Der Verdacht drängt sich deshalb auf, dass die Funktion der Cannabis-Legalisierung in den Koalitionsgesprächen derzeit den Ausschlag gibt. SPD, Grüne und FDP brauchen ein leicht verständliches, einfach zu kommunizierendes Projekt, das Aufmerksamkeit auf sich zieht und jedem, der sich damit beschäftigt, sofort eine wichtige Botschaft vermittelt: Seht her, die neuen machen es anders, sind besser, sind „weniger spießig“. Das ist relativ einfach zu haben, da SPD, Grüne und FDP in der Sache nah beieinander sind – und das Vorhaben weder mit hohen Kosten noch mit heftigen Widerständen verknüpft ist. Dazu passt es noch hervorragend in die Zeit. Nach der Corona-Phase, die für viele Jugendliche mit harten Einschränkungen verknüpft ist, signalisiert die Cannabis-Freigabe eine neue Lockerheit und Offenheit, auch Jugendlichkeit, die man auch „Aufbruch“ nennen kann. Da fällt es leicht, sich von den „alten weißen Männern von der CDU“ abzugrenzen, die das immer schon anders gesehen haben und an denen bisher kein Weg vorbeiführte. Bis jetzt jedenfalls, aber jetzt wird auch alles anders.

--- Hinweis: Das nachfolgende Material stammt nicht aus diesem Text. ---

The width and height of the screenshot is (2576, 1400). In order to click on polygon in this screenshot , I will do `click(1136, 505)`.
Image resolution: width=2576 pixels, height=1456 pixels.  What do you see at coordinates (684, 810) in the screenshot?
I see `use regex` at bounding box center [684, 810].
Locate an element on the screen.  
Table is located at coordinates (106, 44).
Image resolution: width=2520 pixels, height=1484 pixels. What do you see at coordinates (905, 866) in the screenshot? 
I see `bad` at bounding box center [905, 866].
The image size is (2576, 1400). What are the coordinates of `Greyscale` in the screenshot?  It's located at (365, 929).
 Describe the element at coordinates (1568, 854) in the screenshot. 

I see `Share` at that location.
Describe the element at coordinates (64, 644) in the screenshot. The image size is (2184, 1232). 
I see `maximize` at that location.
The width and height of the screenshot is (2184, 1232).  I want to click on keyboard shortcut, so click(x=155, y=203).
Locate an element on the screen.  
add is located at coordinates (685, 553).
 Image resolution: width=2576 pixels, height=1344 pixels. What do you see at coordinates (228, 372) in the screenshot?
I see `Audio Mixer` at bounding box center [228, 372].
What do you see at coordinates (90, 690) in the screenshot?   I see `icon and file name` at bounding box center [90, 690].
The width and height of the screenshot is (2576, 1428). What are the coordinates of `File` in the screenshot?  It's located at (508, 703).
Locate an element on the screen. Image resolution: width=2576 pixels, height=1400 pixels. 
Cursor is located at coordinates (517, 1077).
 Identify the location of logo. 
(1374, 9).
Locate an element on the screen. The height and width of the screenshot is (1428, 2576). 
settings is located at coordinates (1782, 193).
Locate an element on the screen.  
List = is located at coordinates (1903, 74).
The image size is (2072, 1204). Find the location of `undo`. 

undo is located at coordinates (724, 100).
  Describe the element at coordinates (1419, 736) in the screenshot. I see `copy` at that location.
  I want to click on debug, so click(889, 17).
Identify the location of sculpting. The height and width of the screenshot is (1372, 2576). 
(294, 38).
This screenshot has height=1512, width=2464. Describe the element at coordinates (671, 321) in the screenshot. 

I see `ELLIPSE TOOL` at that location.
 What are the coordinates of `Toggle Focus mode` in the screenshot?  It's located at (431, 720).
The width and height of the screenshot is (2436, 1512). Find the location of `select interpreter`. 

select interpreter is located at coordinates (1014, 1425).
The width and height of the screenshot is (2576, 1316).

„Wer die Legalisierung von Cannabis als Erfolg eines Freiheitskampfes rhetorisch überhöht, verharmlost die Gefahr von Drogen.“

Klaus Wallbaum, Rundblick-Chefredakteur

Wird auch alles besser? Wer die Legalisierung von Cannabis als Erfolg eines Freiheitskampfes rhetorisch überhöht, verharmlost die Gefahr von Drogen. Übermäßiger Cannabis-Konsum vernebelt nicht nur die Sinne, sondern kann auch Wachstums- und Entwicklungsstörungen verursachen. Wer Hasch raucht, ist anfälliger für härtere Drogen. Überhaupt: Dass so viele Menschen Rauschmittel brauchen, um im Leben zu bestehen, ist ja nur bedingt ein Ausdruck von freier Persönlichkeitsentfaltung. Es zeigt auch eine Fehlentwicklung an. Gerade junge Menschen sollten aufhören, so viel zu rauchen, Hasch einzunehmen, zu saufen oder Tabletten zu schlucken. Was wir eigentlich brauchen, ist eine intensive Debatte darüber, ob wir nicht viel zu ungesund leben – und ob die Verlockungen von Suchtmitteln nicht viel zu groß sind. Sollte es nicht zum guten Ton gehören, auf Rauschmittel weitgehend zu verzichten? Das wäre mal ein lohnenswertes Projekt für eine neue Koalition in Deutschland. Aber das wird vermutlich nicht kommen.